· · · ·
Mientras hacía mi tarea de contabilidad un sábado por la tarde, harta por no lograr concentrarme, decidí dejar de lado mi cuaderno y cerrar la laptop. Suspiré con cansancio después.
—Odio demasiado esta carrera —dije con voz lejana.
Mi vista recorrió el perímetro del escritorio: la laptop y el cuaderno ocupaban gran parte del mismo, a un lado estaba un pequeño lapicero con bolígrafos de colores y un pincel, casi pareciendo un objeto que estaba puesto ahí para descontextualizar la vista; junto había un caballete en tamaño mini que Dean me había obsequiado un par de años atrás, diciéndome que si tenía momentos difíciles siempre podía recurrir al arte para relajarme haciendo cuadros en miniatura.
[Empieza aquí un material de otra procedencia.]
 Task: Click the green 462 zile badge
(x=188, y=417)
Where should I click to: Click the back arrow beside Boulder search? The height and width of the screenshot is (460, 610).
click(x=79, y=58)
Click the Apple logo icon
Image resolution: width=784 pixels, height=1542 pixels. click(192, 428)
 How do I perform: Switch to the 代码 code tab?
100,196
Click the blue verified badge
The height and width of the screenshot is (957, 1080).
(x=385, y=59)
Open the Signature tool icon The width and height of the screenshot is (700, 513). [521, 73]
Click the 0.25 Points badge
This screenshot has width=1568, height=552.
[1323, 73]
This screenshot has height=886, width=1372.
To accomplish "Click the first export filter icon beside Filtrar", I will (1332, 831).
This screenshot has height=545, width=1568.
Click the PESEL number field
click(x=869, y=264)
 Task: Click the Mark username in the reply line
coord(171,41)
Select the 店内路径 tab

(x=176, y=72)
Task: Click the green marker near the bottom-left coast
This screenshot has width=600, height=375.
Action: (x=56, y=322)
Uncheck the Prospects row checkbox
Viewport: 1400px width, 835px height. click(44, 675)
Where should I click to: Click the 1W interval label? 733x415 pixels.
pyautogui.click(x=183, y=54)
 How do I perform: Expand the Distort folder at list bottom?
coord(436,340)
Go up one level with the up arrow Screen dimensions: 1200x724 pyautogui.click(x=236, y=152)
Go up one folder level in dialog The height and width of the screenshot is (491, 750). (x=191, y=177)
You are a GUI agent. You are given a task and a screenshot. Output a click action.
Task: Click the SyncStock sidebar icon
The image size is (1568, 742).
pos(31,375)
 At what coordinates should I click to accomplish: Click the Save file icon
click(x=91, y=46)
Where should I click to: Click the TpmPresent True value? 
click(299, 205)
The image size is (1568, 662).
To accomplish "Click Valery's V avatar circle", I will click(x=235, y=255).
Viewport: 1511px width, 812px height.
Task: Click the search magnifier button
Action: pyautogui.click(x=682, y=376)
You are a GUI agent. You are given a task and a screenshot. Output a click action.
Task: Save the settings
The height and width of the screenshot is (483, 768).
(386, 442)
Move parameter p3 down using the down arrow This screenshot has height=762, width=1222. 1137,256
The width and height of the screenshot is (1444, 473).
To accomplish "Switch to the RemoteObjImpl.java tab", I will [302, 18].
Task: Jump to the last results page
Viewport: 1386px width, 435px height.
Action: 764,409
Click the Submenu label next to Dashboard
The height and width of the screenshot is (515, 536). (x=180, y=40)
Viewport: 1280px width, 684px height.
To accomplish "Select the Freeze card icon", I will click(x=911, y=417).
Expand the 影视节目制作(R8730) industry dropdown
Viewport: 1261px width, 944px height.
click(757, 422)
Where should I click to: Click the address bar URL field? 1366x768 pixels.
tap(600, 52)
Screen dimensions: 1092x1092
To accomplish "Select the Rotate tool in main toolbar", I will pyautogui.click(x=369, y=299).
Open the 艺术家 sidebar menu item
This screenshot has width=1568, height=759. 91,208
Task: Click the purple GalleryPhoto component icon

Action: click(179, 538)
La cuestión es que nunca había hecho uno, y, por el contrario, usaba el caballete para dejar ahí un bloc de notas adhesivas, algo que, seguramente, le haría fruncir el ceño a Dean y lanzarme un sermón de una hora.
Dean… Él siempre me estaba alentando para retomar el arte; yo siempre encontraba la manera de evadirlo. Evadirlo a él, y evadirme a mí, también.
Al estar mirando el caballete solo pude pensar en lo que decía cuando era niña sobre crecer y ser artista, y la culpa me invadió en cuestión de segundos. ¿Qué pensaría mi yo de la infancia al saber que la había defraudado? Que no había sido capaz de elegir el camino hacia nuestra felicidad, y que, por el contrario, por cobardía había optado por no tener problemas con mis padres, sacrificando así nuestro sueño.
¿Me perdonaría?
¿Me entendería?
Después de todo, por culpa mía no era feliz.